Every game is a playoff game for Houston County, Northside
His team’s win over Macon County was less than 10 minutes old, and it was a solid win.
Then Northside head coach Kevin Kinsler started moving ahead.
“Now,” he said after the 45-6 win, “we’re fixin’ to go into that meat grinder.”
That would be GHSA Region 1-6A, of which the College Football Playoff race might take a backseat to.
It features Nos. 1, 2, 4 and 6 in the latest Georgia Sports Writers Association poll. A fifth team was ranked for the first few weeks of the season, Coffee.
Among all teams in the state, Maxpreps ranks Valdosta No. 4, Northside No. 6, Lee County No. 15 and Houston County No. 20. Coffee is No. 28.
The region is interesting in a variety of ways, from the tradition of Northside and Valdosta to the program turnarounds at Houston County and Lee County and a lifetime wing-T head coach at Coffee suddenly running the spread.
The region has a Middle Georgia influence outside of Houston County and Northside.
Lee County head coach Dean Fabrizio and offensive line coach Nathan Clark were assistants at Peach County.

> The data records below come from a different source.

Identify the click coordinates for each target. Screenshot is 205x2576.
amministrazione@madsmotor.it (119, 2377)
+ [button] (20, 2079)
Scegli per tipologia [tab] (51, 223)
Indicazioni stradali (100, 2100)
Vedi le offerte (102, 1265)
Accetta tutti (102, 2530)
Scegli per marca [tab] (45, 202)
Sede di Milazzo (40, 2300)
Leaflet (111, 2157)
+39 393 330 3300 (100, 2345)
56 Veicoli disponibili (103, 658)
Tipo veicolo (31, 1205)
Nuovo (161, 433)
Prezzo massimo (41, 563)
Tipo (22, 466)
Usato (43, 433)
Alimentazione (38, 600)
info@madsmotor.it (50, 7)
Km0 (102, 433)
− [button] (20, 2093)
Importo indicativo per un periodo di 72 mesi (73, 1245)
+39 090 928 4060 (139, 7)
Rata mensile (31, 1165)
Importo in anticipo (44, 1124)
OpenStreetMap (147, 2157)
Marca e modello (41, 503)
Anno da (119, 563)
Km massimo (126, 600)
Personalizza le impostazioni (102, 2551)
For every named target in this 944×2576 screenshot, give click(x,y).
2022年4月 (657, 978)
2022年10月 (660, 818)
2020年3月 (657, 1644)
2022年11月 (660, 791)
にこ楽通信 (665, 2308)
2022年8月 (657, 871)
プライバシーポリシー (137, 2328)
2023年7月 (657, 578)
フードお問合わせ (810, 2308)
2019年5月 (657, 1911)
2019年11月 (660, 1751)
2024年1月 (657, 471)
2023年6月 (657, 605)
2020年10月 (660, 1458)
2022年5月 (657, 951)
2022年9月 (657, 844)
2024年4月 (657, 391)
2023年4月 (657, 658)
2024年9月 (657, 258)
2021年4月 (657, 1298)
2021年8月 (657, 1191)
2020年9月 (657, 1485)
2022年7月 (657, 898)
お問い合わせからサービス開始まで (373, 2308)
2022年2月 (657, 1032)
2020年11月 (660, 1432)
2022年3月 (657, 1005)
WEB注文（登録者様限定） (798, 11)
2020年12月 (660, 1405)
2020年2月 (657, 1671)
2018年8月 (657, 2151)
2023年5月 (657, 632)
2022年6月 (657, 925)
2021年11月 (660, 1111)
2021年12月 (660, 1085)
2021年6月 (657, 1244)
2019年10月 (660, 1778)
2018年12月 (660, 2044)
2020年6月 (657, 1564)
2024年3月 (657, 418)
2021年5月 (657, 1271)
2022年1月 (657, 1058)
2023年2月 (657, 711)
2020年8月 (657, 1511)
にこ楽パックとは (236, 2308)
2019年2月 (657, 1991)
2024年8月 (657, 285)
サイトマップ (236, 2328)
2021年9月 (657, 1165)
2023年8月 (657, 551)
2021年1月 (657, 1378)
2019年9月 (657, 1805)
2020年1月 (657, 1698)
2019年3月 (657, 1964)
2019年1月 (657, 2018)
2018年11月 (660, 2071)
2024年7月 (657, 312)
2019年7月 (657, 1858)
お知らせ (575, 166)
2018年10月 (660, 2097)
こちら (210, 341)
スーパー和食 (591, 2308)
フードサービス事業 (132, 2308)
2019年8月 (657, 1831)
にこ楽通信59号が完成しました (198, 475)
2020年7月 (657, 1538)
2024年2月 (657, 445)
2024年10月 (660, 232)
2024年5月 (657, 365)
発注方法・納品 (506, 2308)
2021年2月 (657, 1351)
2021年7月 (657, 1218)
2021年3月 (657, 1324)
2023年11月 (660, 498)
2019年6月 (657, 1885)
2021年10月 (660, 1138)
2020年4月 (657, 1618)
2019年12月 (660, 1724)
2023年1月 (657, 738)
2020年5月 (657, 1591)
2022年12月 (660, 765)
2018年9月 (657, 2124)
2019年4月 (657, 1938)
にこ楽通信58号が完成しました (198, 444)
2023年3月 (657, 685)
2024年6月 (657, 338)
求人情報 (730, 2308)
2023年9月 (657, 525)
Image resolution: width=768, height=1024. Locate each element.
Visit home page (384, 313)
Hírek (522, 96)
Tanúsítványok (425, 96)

Warner Robins head coach Mike Chastain was the offensive coordinator for three seasons under Fabrizio.
Valdosta head coach Alan Rodemaker had the same job at Peach County for the 1999-2000 seasons, going 15-8.
Robby Pruitt is in his fifth season at Coffee, which followed eight straight seasons at Fitzgerald, all with at least 10 wins, which followed a 6-4 season as head coach at Warner Robins in 2003, which followed three additional seasons at Fitzgerald.
Pruitt is the dean of the region’s head coaches with a 160-41-1 record in Georgia, having moved here after induction into the Florida High School Hall of Fame in 2000, at the age of 38, with a 156-28 record at two high schools.
He left Florida with seven state championships at those two schools.
His region colleagues are veterans, but have an average of only five years — including this one — as head coaches.
On the other hand, they all win.
Kinsler is about the same age as Pruitt, but is in only his seventh season as a head coach. His Eagles have won 90.4 percent of the time in that span.
Fabrizio is 49-31 in his eighth season, having taken over an 0-10 team just three seasons removed from going 10-2. And that broke a streak of five straight losing seasons.
Fabrizio’s first season was his only losing season.
Lassiter is the young one, with a 34-9 record in his fourth season as a head coach, rejuvenating a program. And he has yet to crack 40 years old.
Rodemaker is in only his third season as a head coach, but he was the Wildcats’ defensive coordinator for six seasons and part of a 49-20 run with top-notch defenses.
His boss during that time? Former Peach County head coach Rance Gillespie.
That followed a year as an assistant at Byrnes in South Carolina, marking his return to football after several years in the business world.
The region is fairly old-school, some of the four- and five-star recruits — like Houston County quarterback Jake Fromm and Lee County defensive lineman Aubrey Solomon — notwithstanding. And there really isn’t an overflow of them, giving a blue-collar feel to all five teams.
Northside, Valdosta and Lee County are defense-oriented and run first, while Houston County and Coffee put the ball in the air more. That will lead to some serious battles of Xs and Os, as well as matchups.
Like Friday night’s tussle in Leesburg with Houston County and Lee County, pitting the irresistible force of Fromm and the immovable object that Solomon is.
The Bears are likely without center D.J. Journey (knee) and will man that position by committee, meaning four-star tackle Trey Hill may get some center snaps and get matched up with Solomon.
That would match a 6-foot-4, 320-pound junior against a 6-2, 305-pound senior.
“He moves pretty good,” Hill said of Solomon, who has five sacks and nine quarterback hurries. “Like a linebacker.”
Houston County guard Malcolm Lawson said the Bears’ 28-24 scare at Spalding might have come at the right time, especially for his unit.
“They’re aggressive, they (come) to the ball … as hard as they can,” said Lawson of Lee County. “If we don’t step up to the plate this game, we’re pretty much not going to win.”
The Northside-Valdosta game pits two similar teams, so what happens up front there is typically vital. That, and the one key stumble.
“It’s going to come down to if somebody blinks,” Kinsler said. “Or the mistakes that can kill you in a big game.”
And every week is legitimately big-game week in this region, with a quality team sitting home after the 10th game.
“That’s the thing nobody wants to talk about,” Lassiter said. “There is going to be a fifth-place team that is a really good football team that’s gonna go to the house.”
That the region is small led to some interesting non-region games, but that’s a positive.
“If we had to play this kind of a physical schedule for seven games, you kinda worry about where you’ll be at the end, if you’ve got enough for a playoff run with all the physicality of it,” Kinsler said. “It’s just who’s going to be standing at the end.”